If there was ever a children’s book destined for the Museum of Modern Art, this would be it. Until then, Janik Coat’s newly published Hippopposites (Ages 18 mos-5 yrs) will find a perfect home alongside the Oeuf cribs and Tripp Trapp Chairs of today’s urban nurseries. From the thick oversized board pages, finished in an ultra high gloss, to the bold die-cut silhouettes, this book is a tour de force in graphic design. But artistic achievement aside, what impressed me most when I encountered this gem on the shelves of my local bookstore is: FINALLY, a book that actually teaches the concept of opposites. There are lots of fun rhyming read-alouds that make use of opposites to tell their stories (see my list below), but they’re equal part silliness. Until now, I’m going to bet that kids have never mastered their opposites from reading books. Enter Hippopposites, where on each double spread, two hippos are contrasted with a simple text word beneath each one; props and background scenery are used sparingly, providing just the right amount of detail to get the point across. The usual suspects are touched on in the early pages: “small” versus “large” (with the first hippo miniaturized next to a skyscraper); and “light” versus “dark” (with the second almost completely obscured by a black background). But we quickly advance into more exciting territory, with “thin” versus “thick” (denoted by the width of the silhouetted line), “opaque” versus “transparent,” “dotted” versus “striped,” “invisible” versus “visible,” and “alone” versus “together” (in this last pairing, the only difference is that the hippo in the second picture has a bird perched on its back). The book’s artsy publisher, Abrams, doesn’t miss an opportunity for some seriously cool touch-and-feel action: the “soft” versus “rough” page makes use of delicate pink chenille and a woven burlap sack. Don’t let the board book format fool you: this book will hold its own with older preschoolers, introducing concepts like “squared” versus “rounded,” as well as “left” versus “right.” Now if I could only pry the book out of my husband’s hands, I could actually read it to my children…

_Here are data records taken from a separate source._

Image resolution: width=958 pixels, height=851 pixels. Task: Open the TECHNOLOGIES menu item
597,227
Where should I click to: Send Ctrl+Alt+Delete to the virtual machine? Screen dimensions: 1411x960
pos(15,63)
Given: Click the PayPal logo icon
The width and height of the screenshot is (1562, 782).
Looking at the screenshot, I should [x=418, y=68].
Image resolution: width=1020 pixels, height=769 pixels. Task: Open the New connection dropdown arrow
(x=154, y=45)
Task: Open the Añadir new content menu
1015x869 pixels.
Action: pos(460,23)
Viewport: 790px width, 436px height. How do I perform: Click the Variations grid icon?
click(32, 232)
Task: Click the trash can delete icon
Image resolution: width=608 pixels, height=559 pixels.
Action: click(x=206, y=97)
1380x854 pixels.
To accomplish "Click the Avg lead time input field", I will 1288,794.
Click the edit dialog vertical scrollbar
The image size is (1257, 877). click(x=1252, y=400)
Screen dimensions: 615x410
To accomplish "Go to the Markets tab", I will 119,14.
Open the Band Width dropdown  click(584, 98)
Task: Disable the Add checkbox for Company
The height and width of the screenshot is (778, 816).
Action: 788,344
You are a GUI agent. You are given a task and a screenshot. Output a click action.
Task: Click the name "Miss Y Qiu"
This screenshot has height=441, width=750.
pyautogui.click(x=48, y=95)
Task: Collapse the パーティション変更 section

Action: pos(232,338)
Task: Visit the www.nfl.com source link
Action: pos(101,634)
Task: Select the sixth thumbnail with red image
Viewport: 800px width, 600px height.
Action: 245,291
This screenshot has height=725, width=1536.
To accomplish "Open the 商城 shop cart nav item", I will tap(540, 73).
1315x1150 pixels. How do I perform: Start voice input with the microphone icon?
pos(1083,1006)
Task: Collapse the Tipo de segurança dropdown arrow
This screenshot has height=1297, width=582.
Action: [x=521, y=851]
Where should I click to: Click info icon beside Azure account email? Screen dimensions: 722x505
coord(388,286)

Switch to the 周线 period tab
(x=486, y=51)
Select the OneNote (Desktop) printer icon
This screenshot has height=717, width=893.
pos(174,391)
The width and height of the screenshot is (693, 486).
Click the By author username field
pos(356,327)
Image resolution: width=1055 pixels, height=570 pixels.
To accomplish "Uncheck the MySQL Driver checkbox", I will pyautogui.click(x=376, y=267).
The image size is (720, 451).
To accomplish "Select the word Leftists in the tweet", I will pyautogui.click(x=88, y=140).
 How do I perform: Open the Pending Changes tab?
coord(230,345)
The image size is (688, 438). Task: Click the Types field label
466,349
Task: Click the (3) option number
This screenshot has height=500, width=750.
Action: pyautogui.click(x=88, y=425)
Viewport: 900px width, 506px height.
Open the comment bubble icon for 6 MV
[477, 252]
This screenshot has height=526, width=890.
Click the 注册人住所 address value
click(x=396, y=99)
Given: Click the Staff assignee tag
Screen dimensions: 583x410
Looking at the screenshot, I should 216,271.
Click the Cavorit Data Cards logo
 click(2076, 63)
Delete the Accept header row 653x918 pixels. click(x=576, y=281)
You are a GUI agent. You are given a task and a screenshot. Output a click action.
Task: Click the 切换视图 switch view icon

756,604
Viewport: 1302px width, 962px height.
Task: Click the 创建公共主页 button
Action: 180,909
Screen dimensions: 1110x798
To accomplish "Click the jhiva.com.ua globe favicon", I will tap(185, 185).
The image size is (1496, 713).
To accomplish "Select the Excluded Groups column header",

Other Favorites With Opposites (albeit of the goofier, less educational sort):
Where is the Green Sheep? by Mem Fox (Ages 1-3)
Big Little and Quiet Loud, by Leslie Patricelli (Ages 1-3)
Go Dog Go, by P.D. Eastman (Ages 2-4)
May 20, 2012 § 1 Comment
Today’s excursion to pick strawberries at Shlagel Farm in Maryland was the perfect excuse to break out an old favorite: Jamberry (Ages 1-3), by Bruce Degen. Not that we need an excuse to read this rollicking rhyme of a boy and a bear romping through fields and down streams on a quest for every kind of berry. But as the kids and I were filling our buckets with the plumpest, juiciest strawberries I’ve ever tasted, our fingers and shirts and mouths stained red, I couldn’t help but hear in my head: “Three berry/ Four berry/ Hayberry/ Strawberry/ Finger and pawberry/ My berry, your berry/ Strawberry ponies/ Strawberry lambs/ Dancing in meadows/ Of strawberry jam.” We didn’t encounter any strawberry lambs (although there were goats and some very vocal chickens), and my children are likely to eat all the strawberries before I get a chance to make them into jam, but the spirit of the book was very much alive as we chomped our way through the farm. Our excitement continued to build, as we got deeper into the patch, launching ourselves into uncharted territory wherein (as we imagined it) lay the biggest berries. Bruce Degen escalates his rhyme, too, taking it further into the realm of the fantastical and the silly: the boy and the bear fill a train with blackberries, then ride it to Berryland, where they dance alongside a jazz band of rabbits, watch elephants skate on raspberry jam, and finally lift off in a hot air balloon propelled by a giant boysenberry. “Mountains and fountains/ Rain down on me/ Buried in berries/ What a jam jamboree!” Indeed.